We haven't tried the updated reproduction since my last comment, but already back then we couldn't verify what you were seeing unfortunately. The issue is also now a mix between "just" increased memory usage and OOM. It's not clear to us what the actual problem is now.

Anyways, as per https://www.gatsbyjs.com/docs/reference/release-notes/gatsby-version-support/ I'm afraid that we can't invest a lot of time chasing this down in the 4.x release.
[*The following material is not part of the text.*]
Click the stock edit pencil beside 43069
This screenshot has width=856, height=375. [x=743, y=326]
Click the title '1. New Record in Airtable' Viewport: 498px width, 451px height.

For Gatsby 5 we did a lot of upgrades here and there, including https://github.com/gatsbyjs/gatsby/pull/37377 which updates webpack itself from a version from Oct 29, 2021 to the latest version.

So my asks are:

  • Please only run the reproductions with gatsby@next
  • Understand that this seems to be a "works on my machine"/"doesn't work on my machine" problem since we don't hear about this as a wide-spread problem
  • It's time consuming to verify this and any additional help is appreciated

Thanks!

LekoArts avatar Jan 17 '23 14:01 LekoArts

this is happening to us on gatsby 5.4.2

sibelius avatar Jan 18 '23 14:01 sibelius

I'm having this problem with version 5.4.2

Before making these customizations to gatsby-node.js, compilation proceeds normally:

    fallback: {
      fs: false,
      constants: false,
      http: require.resolve('stream-http'),
      https: require.resolve('https-browserify'),
      os: require.resolve('os-browserify/browser'),
      tty: require.resolve('tty-browserify'),
+    path: require.resolve('path-browserify'),
+    stream: require.resolve('stream-browserify'),
+    crypto: require.resolve('crypto-browserify'),
+    zlib: require.resolve('browserify-zlib'),
+    buffer: require.resolve('buffer/'),
    },
  };
+     plugins: [
+        new webpack.ProvidePlugin({
+          Buffer: ['buffer', 'Buffer'],
+        }),
+        new webpack.ProvidePlugin({
+          process: 'process/browser',
+        }),
+      ],

Now I'm having the same problem described in this issue. What could be happening?

samueldurantes avatar Jan 18 '23 15:01 samueldurantes

this is happening to us on gatsby 5.4.2

@sibelius Please understand that these types of comments are not helpful for us as they are not actionable. As mentioned in https://github.com/gatsbyjs/gatsby/issues/36899#issuecomment-1385544620 we weren't able to reproduce this issue yet. Also "this" is quite ambiguous, what do you mean with "this"?

We want to help y'all but we need a https://www.gatsbyjs.com/contributing/how-to-make-a-reproducible-test-case/, actionable comments (no "+1" comments) and more details.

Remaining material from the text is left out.